Он знал, что должен отделаться от бумажника и от револьвера, ― уже тогда у него хватило ума сообразить, что золотой трогать не надо. Он опять вылез на крышу, перебрался через три-четыре конька и бросил бумажник в один из дворов-колодцев. Потом высыпал из барабана патроны и хватил стволом револьвера о конек кровли. Ствол не поддавался. Тогда он взялся за ствол и саданул рукояткой по краю дымовой трубы. Рукоятка треснула. Вито ударил еще раз, и револьвер развалился надвое. Он швырнул рукоятку в один колодец, ствол ― в другой. Они не стукнулись оземь, пролетев пять этажей, а беззвучно утонули в рыхлых кучах мусора. Утром из окон накидают еще и, бог даст, накроют все с верхом... Вито повернул назад.

Его слегка трясло, но он полностью сохранял самообладание. Опасаясь, что на одежду могли попасть брызги крови, он переоделся, кидая все, что снимал с себя, в оцинкованное корыто, в котором его жена стирала белье. Достал щелок, кусок грубого хозяйственного мыла, замочил вещи и каждую в отдельности долго тер над раковиной на железной стиральной доске. Корыто и раковину выскреб после со щелоком и мылом.

Отыскал в углу спальни узел стираного белья и увязал вперемешку с ним свои вещи. Затем надел чистую рубаху, штаны, спустился вниз и подсел к жене, которая болтала у дверей с соседями, приглядывая за сыновьями.

Потом оказалось, что все эти предосторожности были излишними. Труп обнаружили на рассвете, но никто и не думал вызывать Вито в полицию. Мало того ― в полиции, к его изумлению, вообще не дознались, что накануне вечером Фануччи приходил к нему. А он-то рассчитывал, что обеспечит себе алиби, если люди увидят, как Фануччи выходит от него... Позже ему стало известно, что в полиции были только рады избавиться от Фануччи и не особо рвались установить, кто его застрелил. Просто решили, что это семейные разборки между членами одной банды, и допросили для порядка хулиганов, имевших в прошлом приводы за жульнические махинации, грабежи и насилие. Вито ни в чем таком замешан не был, и о нем даже не вспомнили.

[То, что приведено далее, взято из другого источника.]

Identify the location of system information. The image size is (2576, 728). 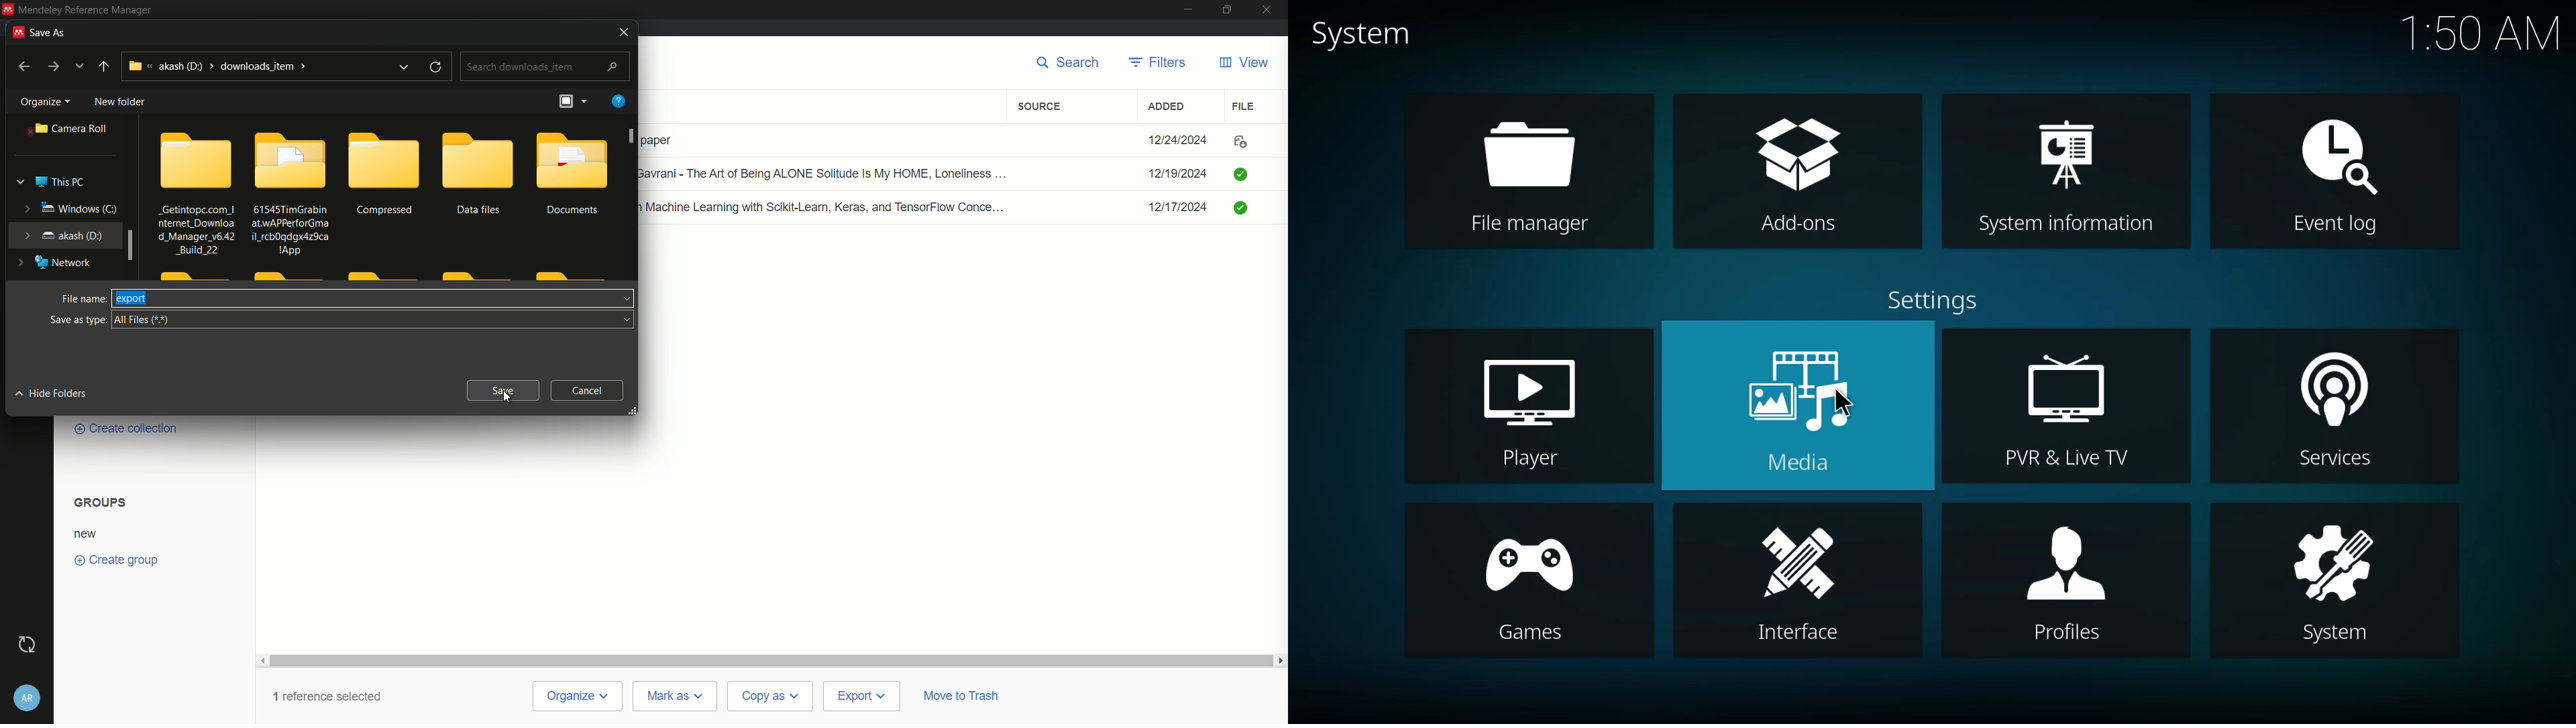
(2070, 174).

Да, полицию он одурачил, но это не означало, что он одурачил своих дружков. Первую неделю Пит Клеменца и Тессио обходили его стороной, вторую неделю тоже... Потом как-то под вечер зашли к нему. Держались оба с нескрываемой почтительностью. Вито Корлеоне встретил их вежливо, невозмутимо, налил им вина.

Первым заговорил Клеменца.

― Никто не доит лавочников на Девятой авеню, ― вкрадчиво сказал он. ― Никто не взыскивает с игорных притонов и подпольного тотализатора в нашем квартале.

Вито перевел твердый взгляд с одного на другого и не отозвался. Тогда заговорил Тессио.

― Можно бы прибрать к рукам клиентуру Фануччи, ― сказал он. ― Будут платить.

Вито Корлеоне поднял плечи.

― Но я тут при чем? Это дела не по моей части.

Клеменца хохотнул. Даже в молодые годы, не отрастив еще себе необъятного чрева, он похохатывал, как толстяк.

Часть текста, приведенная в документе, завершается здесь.